Advice to Japan
Jude Wanniski
May 1, 2001


Memo To: Paul Krugman, NYT columnist
From: Jude Wanniski
Re: Letter to the Times

You may have seen the letter I wrote to the Times concerning your April 25 column, as it ran on Saturday, but to make sure I append it below. It came at a good time, as your advice to Japan’s new Prime Minister, Junichiro Koizumi, was extremely well-taken and I was happy to lend my supply-side concurrence to your neo-Keynesian suggestion. The Japanese economy has been suffering from a severe case of monetary deflation for a decade, as the Bank of Japan has confused lower interest rates with easy money. Its “zero interest rate” policy was supposed to expand the economy. Instead, the route by which they got to zero interest rates brought down the price of gold to under ¥30,000 per ounce from ¥65,000 in 1989. Your advice that Japan induce a moderate inflation has been our advice for the last several years, and you indicate you don’t expect them to follow your advice either, but with the political change in Tokyo, perhaps the time is ripe. The inept director of the Bank of Japan, Masaru Hayami, may be on the way out, and one hopes his successor would be open to fresh ideas.

Next, Professor Krugman, I’d hope you would take a look at the monetary deflation our Fed Chairman has induced. While not as severe as Japan’s, the evidence is also a sharp decline in the price of gold, in dollars, to its current $263 from $383 in November 1996 when the Fed began its deflationary ways. There is actually nothing in the Keynesian model that would explain this as a monetary deflation, but you could browse through the Austrian school, particularly Ludwig von Mises magnum opus, Human Action, and find the theory there. I say that knowing how you refuse to take any economic advice from people who do not have doctorates in economics. Von Mises had a bona fide Ph.D. If he were around today, I would bet he also would have appreciated your column and also would urge Fed Chairman Alan Greenspan to undertake a modest inflation, to cure the deflation he has wrought.

Note that I did take issue with your criticism of Herbert Hoover’s Treasury Secretary, Andrew Mellon. Our universities have been teaching economic students for several decades that Mellon was wrong to advise Hoover in 1930 to “liquidate labor, liquidate capital,” etc. But the term “liquidate” had taken on a new meaning after World War II, when it became associated with the “liquidations” of the enemies of the state in the Soviet Union. Mellon’s use of the term “liquidate” only meant dollar prices should fall in order to clear the market of surplus inventories. It was a benign term at the time, but was used by lefties to ridicule a great Treasury Secretary, a genuine supply-side hero -- although Mellon did not have a Ph.D. His “liquidate” quote has appeared many hundreds of times in the NYT over the last half century, you being the latest to misunderstand. Now that my letter has run, I hope to not see its misuse again.

To the Editor:

In “Purging the Rottenness” (column, April 25), Paul Krugman correctly advises Japan's new prime minister, Junichiro Koizumi, to inflate the yen. The Bank of Japan tries to expand the economy with a zero-interest-rate policy. The side effect has been to deflate the yen, which only the mild inflation Mr. Krugman suggests can cure. Mr. Krugman errs, though, when he blasts Andrew Mellon, Herbert Hoover's Treasury secretary, for his 1930 advice on what was still a
recession: “Liquidate labor, liquidate stocks, liquidate the farmers, liquidate real estate.”

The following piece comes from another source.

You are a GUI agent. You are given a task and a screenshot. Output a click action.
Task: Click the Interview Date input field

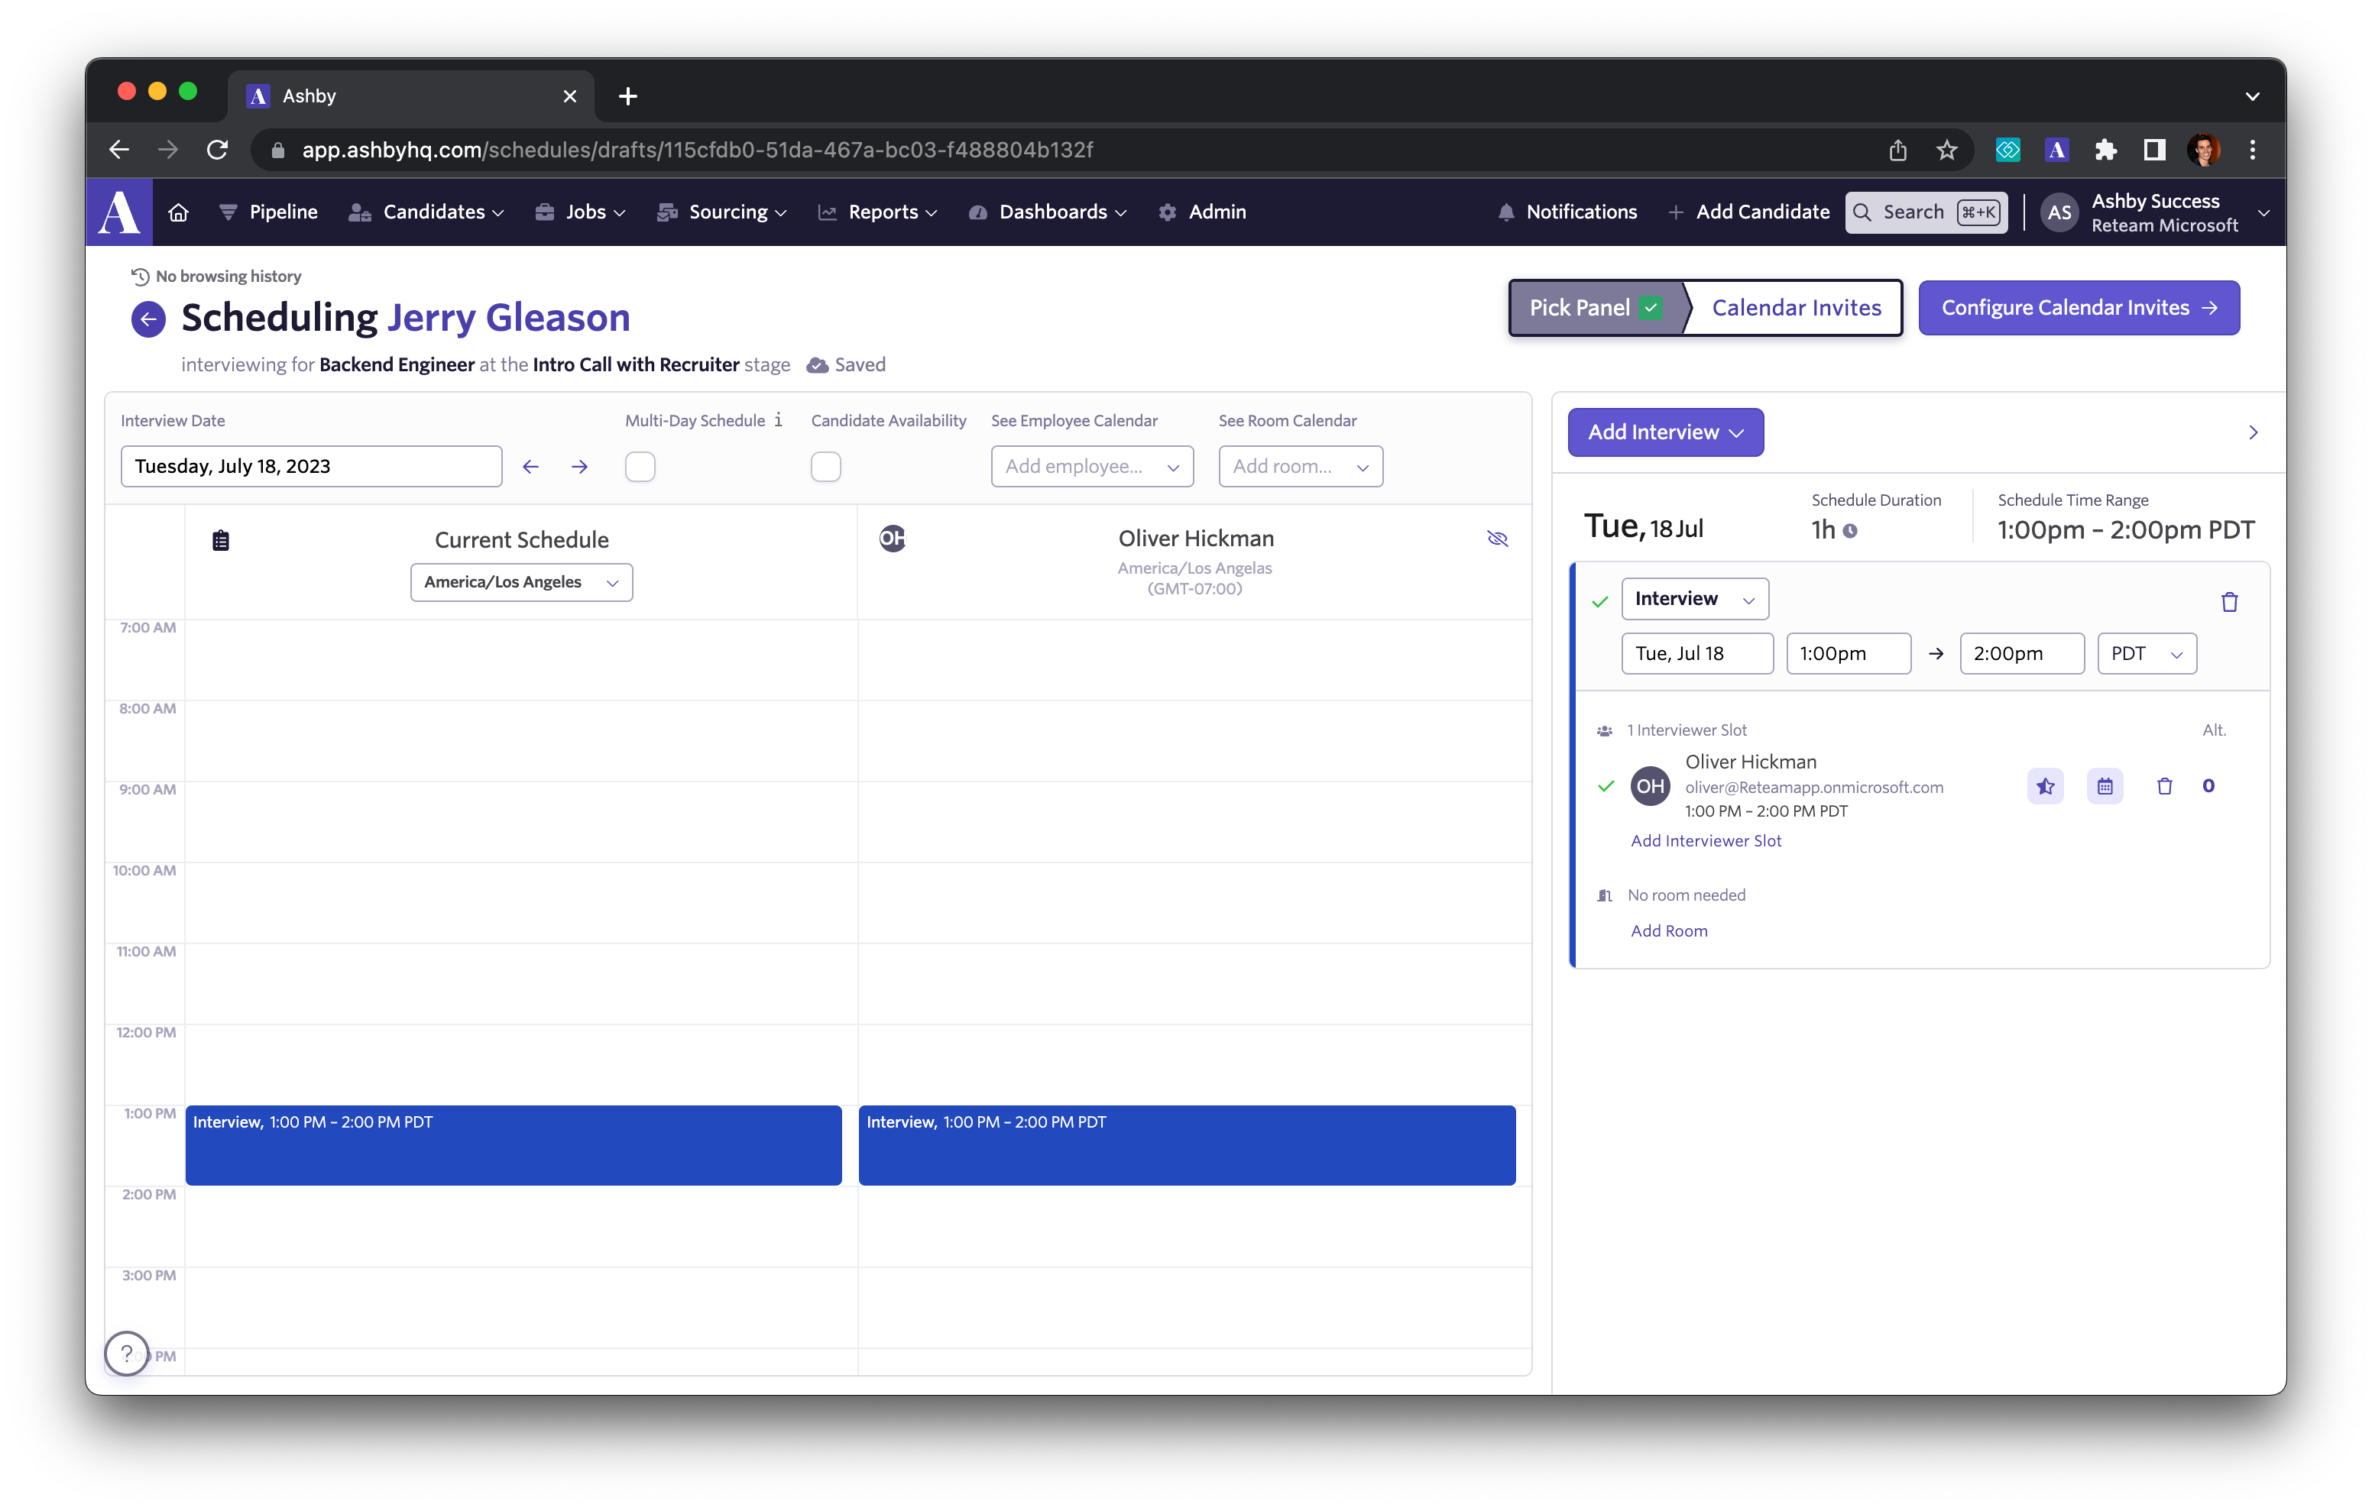[x=311, y=467]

That was good advice, as Hoover's Smoot-Hawley Tariff had caused an “inventory recession.” Goods already produced had piled up against the high tariff wall, as foreigners could not afford to buy them when they could no longer export to us. The inventories had to sell off, which meant that all factors had to become more liquid, a brief condition. Hoover instead raised taxes, producing the Great Depression.

Morristown, N.J., April 25, 2001
The writer is a political economist.